▸ Work order
Pull every line that includes the word "agent" from the data.

[Items from a data source]
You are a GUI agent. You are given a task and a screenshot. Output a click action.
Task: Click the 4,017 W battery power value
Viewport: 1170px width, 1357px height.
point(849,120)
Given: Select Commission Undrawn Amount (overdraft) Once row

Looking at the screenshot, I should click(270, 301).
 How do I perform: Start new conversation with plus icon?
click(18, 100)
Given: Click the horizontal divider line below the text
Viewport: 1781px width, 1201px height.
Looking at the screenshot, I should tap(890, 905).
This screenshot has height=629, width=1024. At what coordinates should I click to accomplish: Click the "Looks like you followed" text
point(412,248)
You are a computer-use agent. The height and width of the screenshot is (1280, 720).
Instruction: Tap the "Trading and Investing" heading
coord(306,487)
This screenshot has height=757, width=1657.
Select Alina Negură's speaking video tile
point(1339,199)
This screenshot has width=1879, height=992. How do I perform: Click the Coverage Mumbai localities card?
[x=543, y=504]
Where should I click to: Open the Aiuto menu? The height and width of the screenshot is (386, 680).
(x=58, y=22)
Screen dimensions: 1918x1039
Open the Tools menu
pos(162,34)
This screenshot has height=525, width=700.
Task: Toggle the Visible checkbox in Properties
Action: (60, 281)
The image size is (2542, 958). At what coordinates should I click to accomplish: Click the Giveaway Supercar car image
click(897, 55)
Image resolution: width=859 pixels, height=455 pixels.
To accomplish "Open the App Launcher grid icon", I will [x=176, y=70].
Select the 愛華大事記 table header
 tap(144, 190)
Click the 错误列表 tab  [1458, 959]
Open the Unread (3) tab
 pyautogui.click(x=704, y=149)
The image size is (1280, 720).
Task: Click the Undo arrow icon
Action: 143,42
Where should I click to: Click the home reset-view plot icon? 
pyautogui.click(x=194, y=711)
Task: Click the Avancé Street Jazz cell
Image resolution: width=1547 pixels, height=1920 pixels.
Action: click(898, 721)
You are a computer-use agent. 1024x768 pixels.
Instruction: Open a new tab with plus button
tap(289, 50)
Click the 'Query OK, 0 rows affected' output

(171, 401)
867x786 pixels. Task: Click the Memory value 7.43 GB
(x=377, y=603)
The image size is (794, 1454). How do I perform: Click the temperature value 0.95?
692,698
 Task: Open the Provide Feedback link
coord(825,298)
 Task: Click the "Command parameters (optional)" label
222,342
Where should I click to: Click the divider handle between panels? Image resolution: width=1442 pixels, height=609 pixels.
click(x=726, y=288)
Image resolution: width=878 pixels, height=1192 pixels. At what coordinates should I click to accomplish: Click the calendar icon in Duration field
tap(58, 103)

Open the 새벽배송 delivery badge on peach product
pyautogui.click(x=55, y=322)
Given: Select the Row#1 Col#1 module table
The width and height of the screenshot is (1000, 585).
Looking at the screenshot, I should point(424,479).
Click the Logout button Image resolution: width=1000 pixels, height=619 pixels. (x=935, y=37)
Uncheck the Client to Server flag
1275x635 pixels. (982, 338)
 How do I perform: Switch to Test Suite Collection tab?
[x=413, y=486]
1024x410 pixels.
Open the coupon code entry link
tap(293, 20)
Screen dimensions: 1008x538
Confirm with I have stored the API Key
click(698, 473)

▸ Result for this exercise
You are a GUI agent. You are given a task and a screenshot. Output a click action.
You are a computer-use agent. The height and width of the screenshot is (1280, 720).
You are a computer-use agent. 1024x768 pixels.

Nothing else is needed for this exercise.